ATLANTA (AP) - Luke Donald is unlike any other No. 1 player in golf over the last two decades.

No, he still hasn’t won a major.

What sets Donald apart from Lee Westwood and Martin Kaymer most recently, from Tiger Woods for an entire decade, and from Vijay Singh and David Duval during their brief stay at the top, is the way he hits the ball.

In an era of extra large off the tee, Donald still wears a medium.

He is No. 147 in driving distance, and while Donald isn’t exactly a peashooter, no one will ever talk about how he can overpower any golf course except for the Par 3 Course at Augusta National.

The only numbers that matter, however, is that he has been No. 1 in the world longer than anyone else this year. He is No. 1 in Vardon Trophy for the lowest adjusted scoring average. He is No. 1 on the European Tour money list and No. 2 on the PGA Tour money list, with a chance to become the first player to win money titles on both sides of the Atlantic.

And along with three wins this year, he has finished out of the top 10 in only five of the 20 tournaments he has played this year.

In some respects, he has become an inspiration to those who don’t fall out of bed and crack 300-yard drives.

“Getting to No. 1, a lot of people wouldn’t have thought I could get there with my kind of a game,” Donald said. “I’m more of a traditional player. That’s kind of my legacy right now, that I’ve been able to get to No. 1 without being a modern-day player. Through hard work and a little bit of thought, I’ve been able to do it.”

Mark Wilson, a two-time winner on the PGA Tour this year who is No. 132 in driving distance, has been paying attention to his limitations for years. He drew inspiration from Zach Johnson winning the Masters in 2007, when he laid up on the all the par 5s; from Jim Furyk winning the FedEx Cup last year and reaching No. 2 in the world when Woods was at his peak; and most recently, from Donald.

“I remember there was talk 10 years ago how there’s no way a Justin Leonard or a Luke Donald or a Mark Wilson could be No. 1 in the world because they don’t hit it far enough,” Wilson said. “I’ve gotten really mature in the last 12 months to work more on my wedges and realize that’s where the game ultimately lies.

“It is an inspiration to see Luke at No. 1 in the world.
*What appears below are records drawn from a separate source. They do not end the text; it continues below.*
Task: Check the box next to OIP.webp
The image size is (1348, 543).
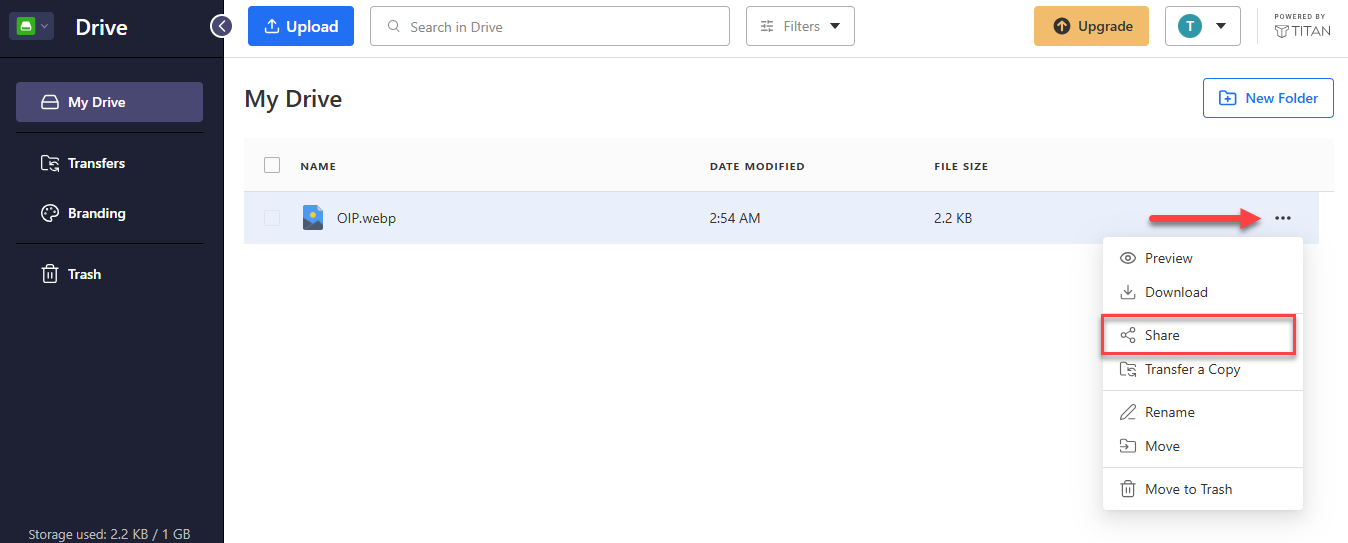Action: (x=272, y=218)
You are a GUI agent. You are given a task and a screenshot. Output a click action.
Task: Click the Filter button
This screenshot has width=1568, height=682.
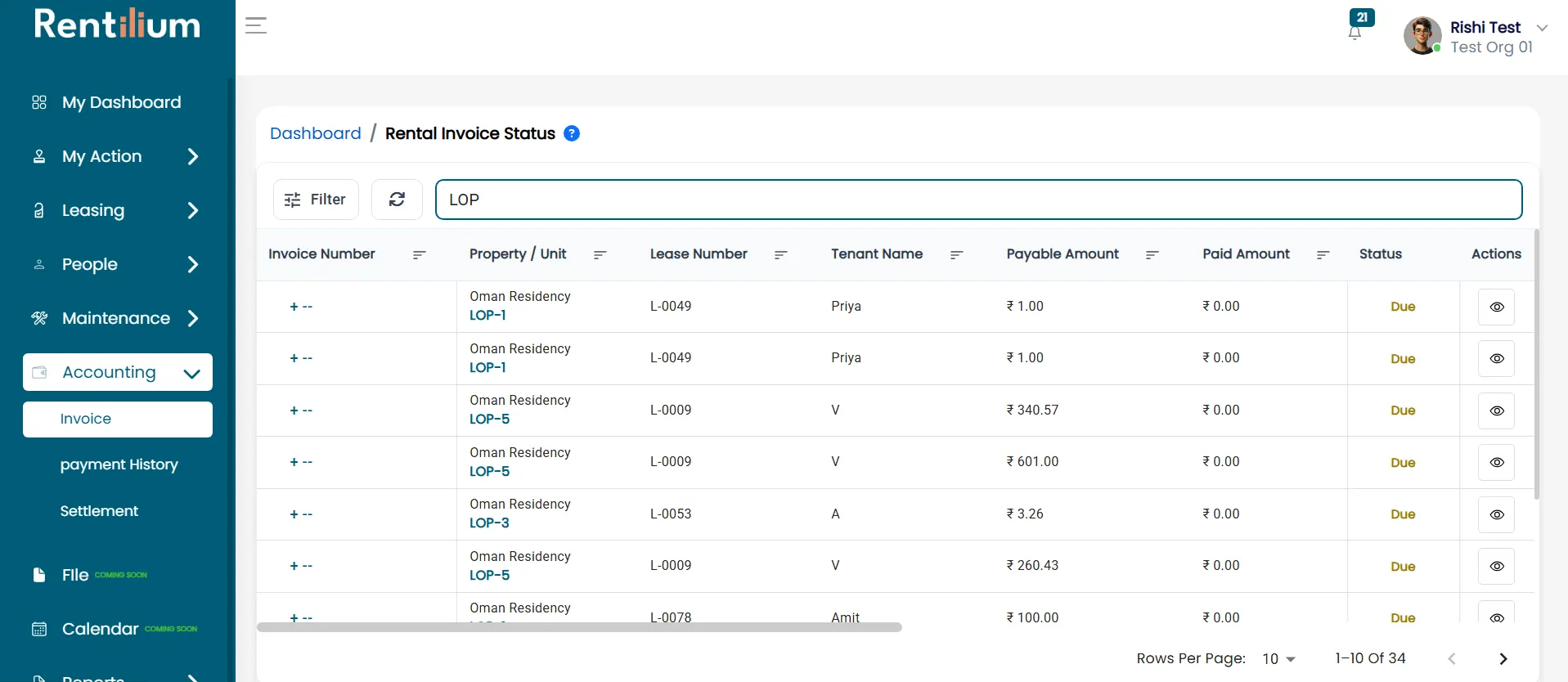click(316, 200)
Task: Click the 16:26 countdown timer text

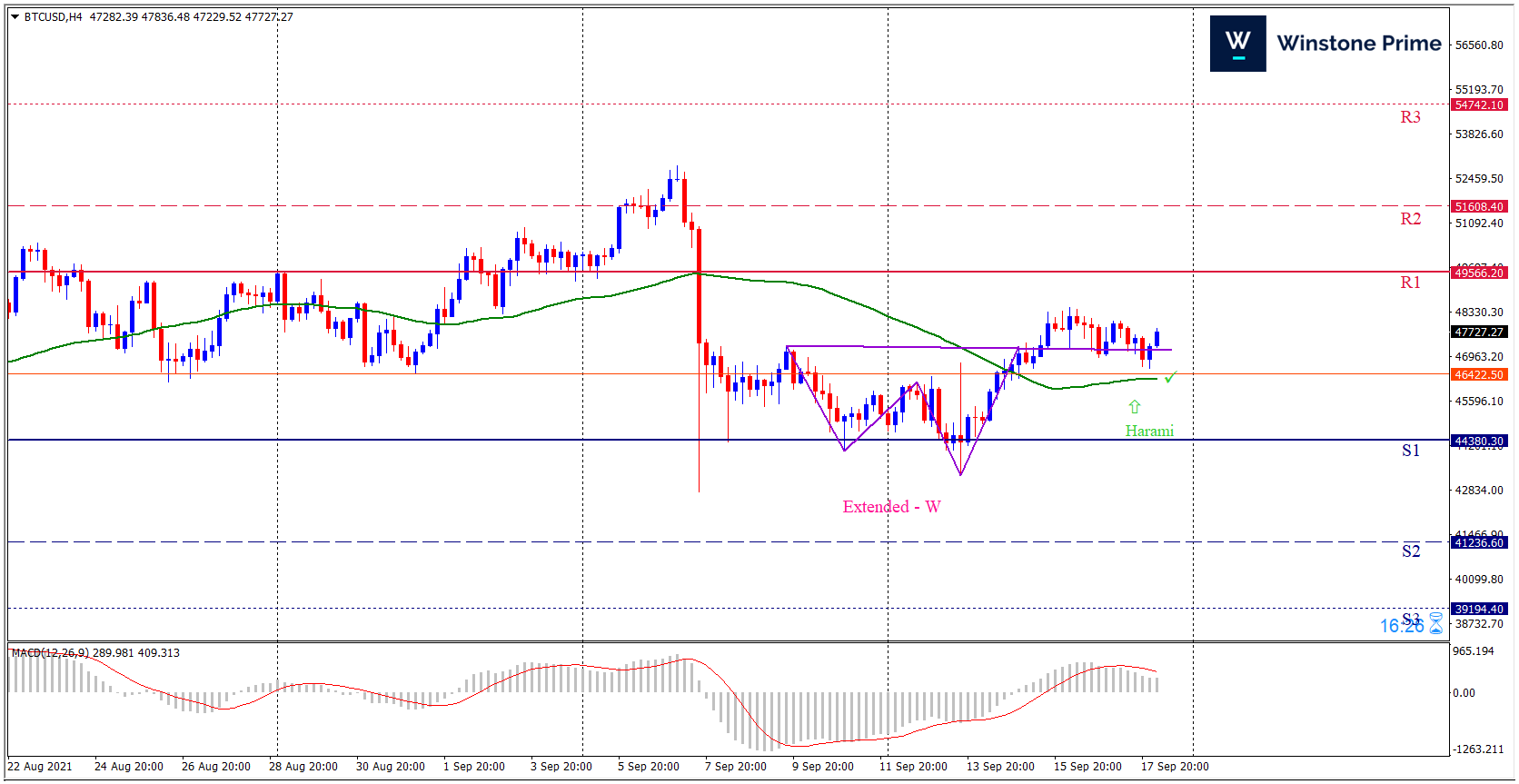Action: click(1401, 626)
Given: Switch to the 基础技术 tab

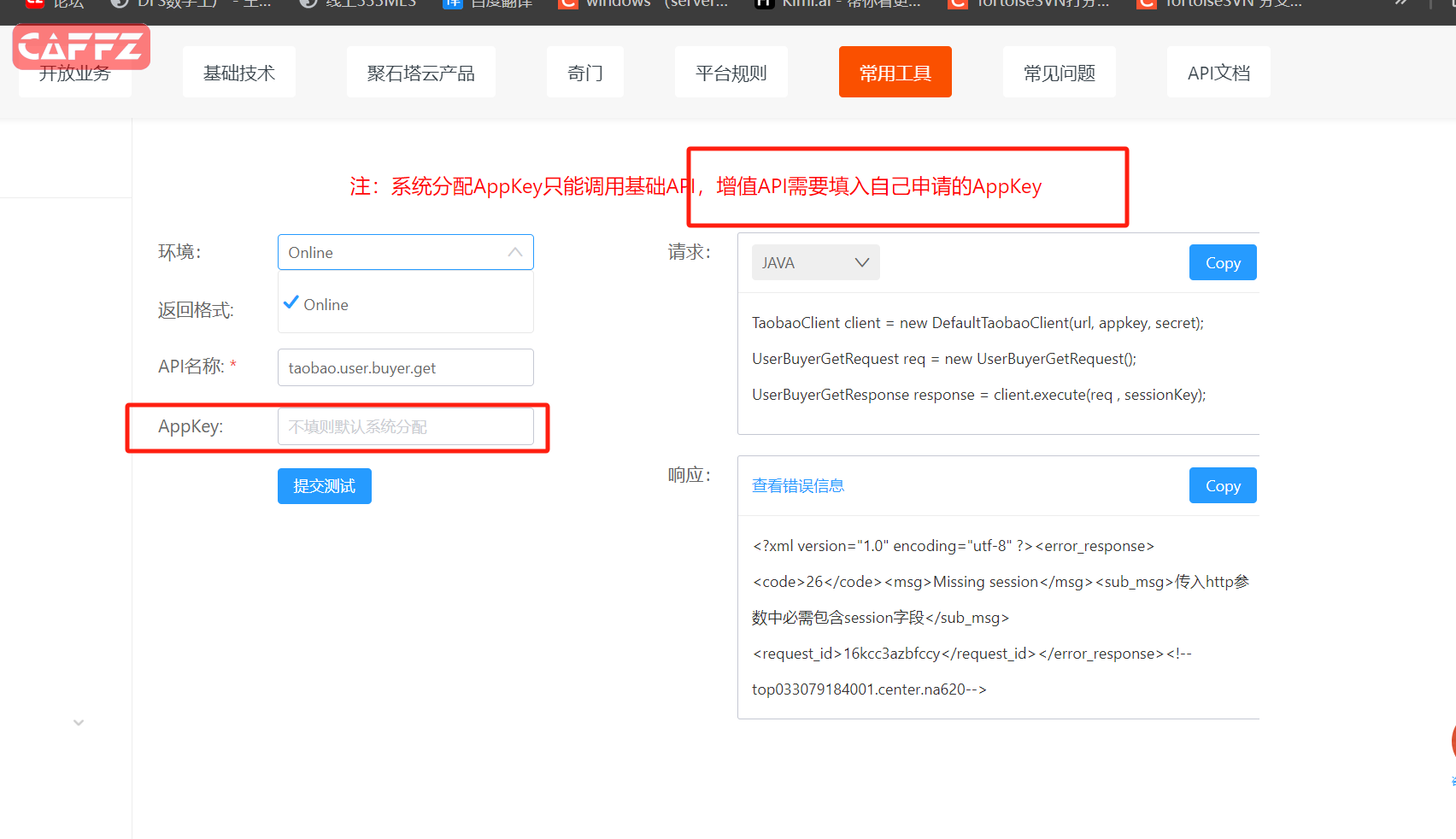Looking at the screenshot, I should [x=239, y=73].

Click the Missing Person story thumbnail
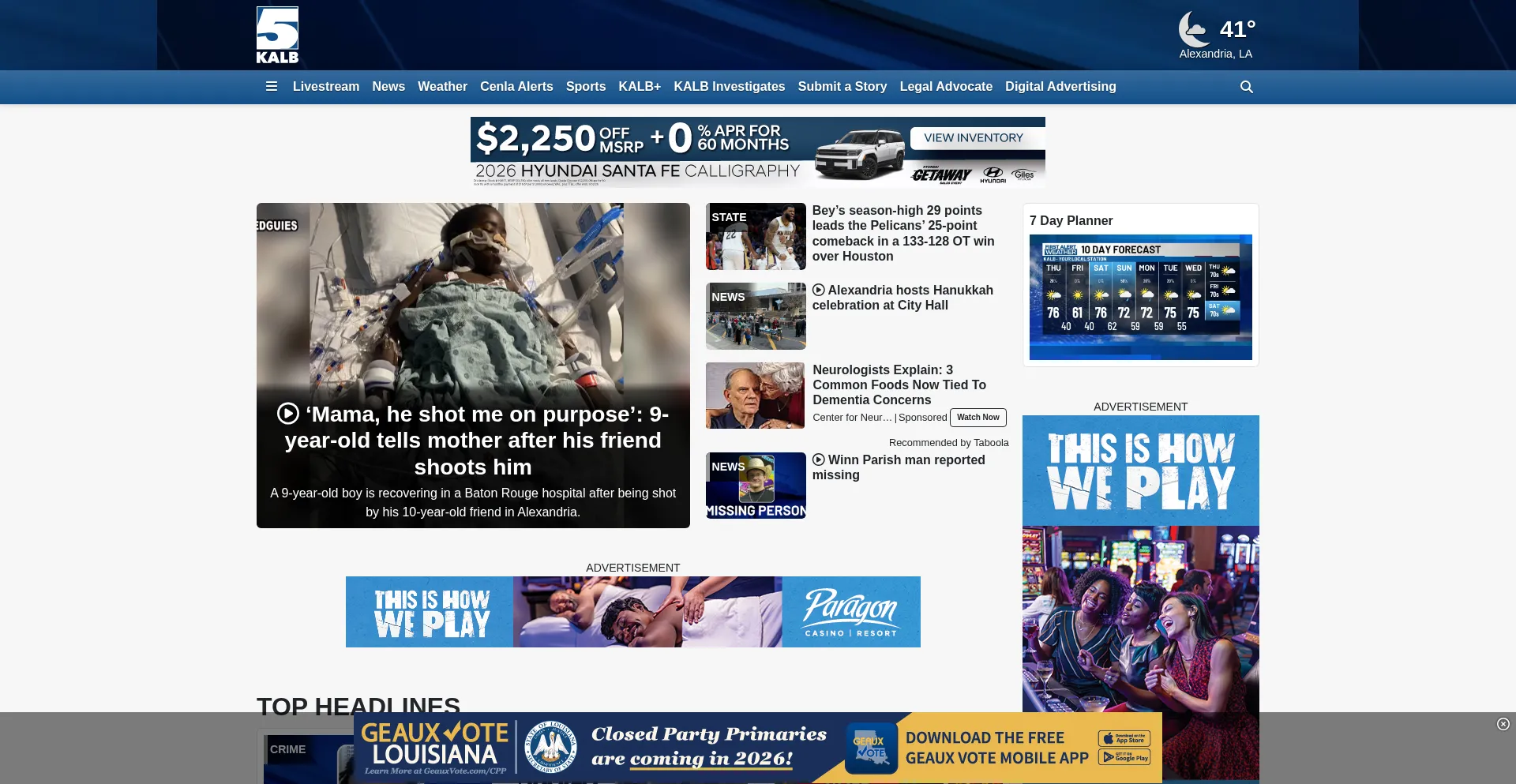(x=756, y=486)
He’s always at the top of the leaderboard.”

There’s no reason to think that cannot continue, even if the traditional game is becoming less common. Power will always have an advantage in golf. It was like that for Bobby Jones and for Jack Nicklaus. John Daly made power golf appealing 20 years ago. Woods refined it.

It’s becoming harder to find a promising young player who doesn’t smash it.

“Most of the guys you see coming out now, they all bomb it,” said Dustin Johnson, who does just that. “It seems like that’s kind of a trend now. I don’t know any guys that have come out in the last couple years that were short hitters that are at the top of the PGA Tour.”